Could I implement this metric myself? Maybe. The frameworks/libraries probably provide suitable hooks if I really wanted to dig into it. But I really don't want to, and thankfully, I don't have to.

3. Enter: Math

Luckily, John Little gifted us a simple formula that lets us approximate queue length from response time and request rate.

Little's Law (wikipedia):

Little's result, theorem, lemma, law, or formula is a theorem by John Little which states that the long-term average number L of customers in a stationary system is equal to the long-term average effective arrival rate λ multiplied by the average time W that a customer spends in the system. Expressed algebraically the law is:

L = λW

The beauty of the law is it works for a system as a whole or any subsystem. So we can calculate the concurrency of a top level API or isolate a particular downstream service or database. We can calculate any one variable for any subsystem as long as we monitor the other two variables at that level.

4. Example: Server concurrency

In the server concurrency case, say we have metrics for request rate and response time, and we're looking at this jump a couple hours ago:

Figure 2: Average reponse time (simulated data)

How many requests are in flight after the increase in traffic and latency?

Apply Little's Law:

mean requests in flight = mean request rate * mean response time

(Yes, mean. This is one of the rare times in monitoring where you just use the averages and don't worry about percentiles. Take it up with Mr. Little².)

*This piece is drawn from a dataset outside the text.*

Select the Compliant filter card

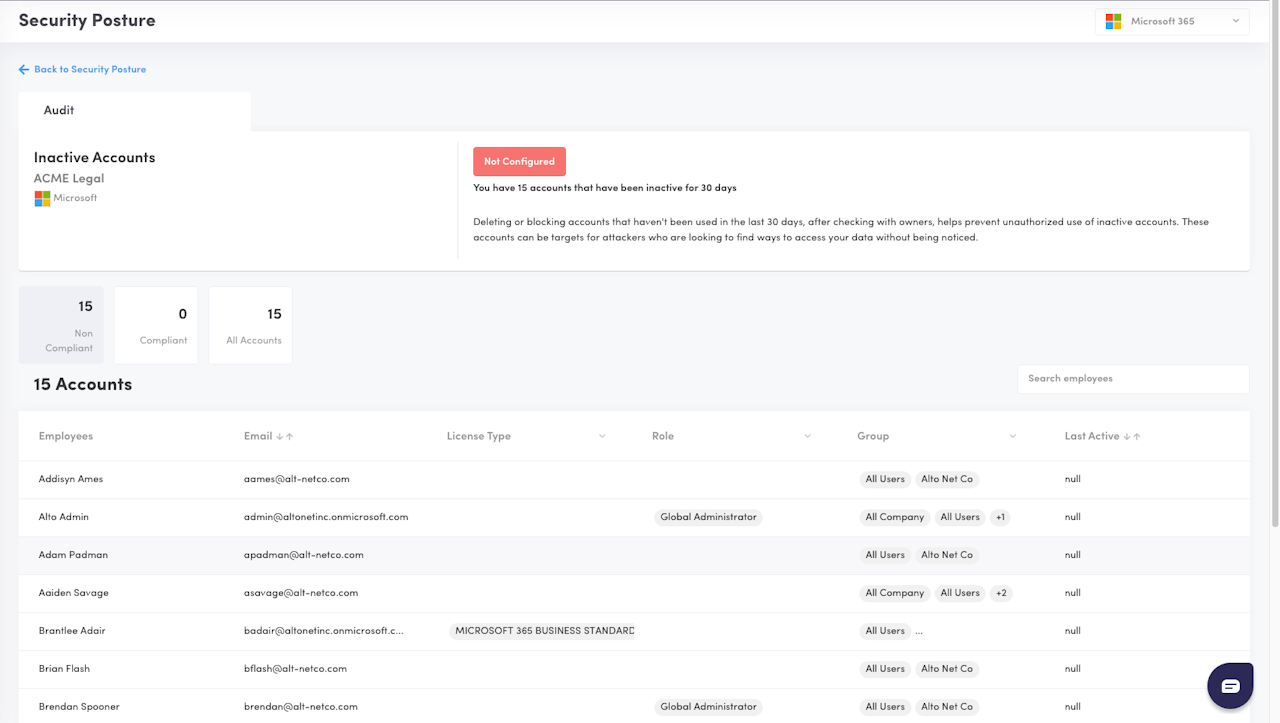click(156, 325)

Voila, requests in flight:

5. It works

That's it. I used this in a Datadog dashboard this week. I checked a client-side application of Little's Law against a server-side component that did measure queue length, and the two matched within 1%.

6. Setup

Aside: I wrote the following code to generate example plots with the help of ChatGPT. The code took under an hour to write and tune. Not bad considering I started with minimal Python experience, no experience with numpy or matplotlib, and have only used ChatGPT for coding once before. Starting from scratch would've taken me 2-3 hours, and I probably wouldn't have bothered for throwaway data for a blog post. Bot-generated code required few and terse prompting. It worked as expected, including implementing the formula (prompt: "Add a series for requests in flight using Little's Law"), except it missed normalizing time units in the formula.

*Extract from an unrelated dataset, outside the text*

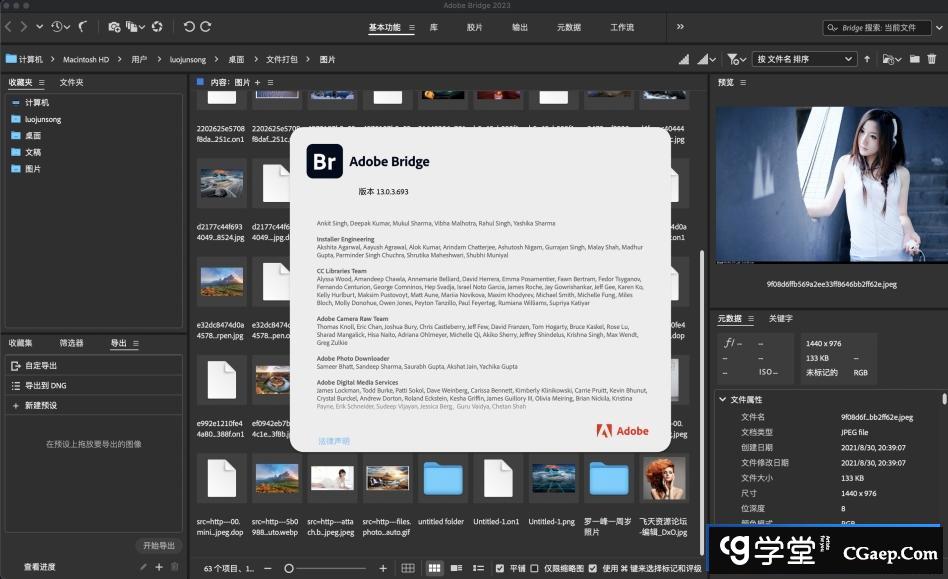Image resolution: width=948 pixels, height=579 pixels.
Task: Click the get photos from camera icon
Action: pos(114,27)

pip3 install matplotlib numpy

import numpy as np
import matplotlib.pyplot as plt
import matplotlib.ticker as ticker

# Generate time values over 4 hours at 1 minute intervals
time_values = np.arange(0, 4 * 60)

# Generate request rate time-series with a jump from ~100 rps to 250 at 2 hours
mean_rps = np.concatenate([
    np.full(int(60 * 2), 100),
    np.full(int(60 * 2), 250)
])
rps = np.random.normal(mean_rps, 10, len(time_values))

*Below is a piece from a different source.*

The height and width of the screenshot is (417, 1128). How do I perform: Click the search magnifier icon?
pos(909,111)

# Generate average response time (milliseconds) time-series with a jump at 2 hours
mean_response_time = np.concatenate([
    np.full(int(60 * 2), 50),
    np.full(int(60 * 2), 170)
])
response_time = np.random.normal(mean_response_time, 10, len(time_values))

# Calculate requests in flight using Little's Law
requests_in_flight = rps * (response_time / 1000)

def plot_non_negative_metric_over_minutes(time_values, y_values, title, ylabel):
    plt.figure(figsize=(9.0, 6.0)).patch.set_facecolor('#fffff8')
    plt.gca().set_facecolor('#fffff8')
    plt.plot(time_values, y_values, color="#111")
    plt.gca().xaxis.set_major_locator(ticker.MultipleLocator(15))
    plt.ylim(ymin=0)
    plt.title(title)
    plt.xlabel("Time (minutes)")
    plt.ylabel(ylabel)
    plt.grid(True)

plot_non_negative_metric_over_minutes(time_values, rps, "Request Rate", "Requests per second")
plt.savefig('rps.svg', format='svg')

plot_non_negative_metric_over_minutes(time_values, response_time, "Response Time - Average", "Response Time (ms)")
plt.savefig('response_time.svg', format='svg')

plot_non_negative_metric_over_minutes(time_values, requests_in_flight, "Requests in Flight", "Requests in Flight")
plt.savefig('requests_in_flight.svg', format='svg')

plt.close('all')

Footnotes

Or, at least, I haven't found the metric in the frameworks I use.

Actually, there is also a distributional form of Little's Law. Knock yourself out.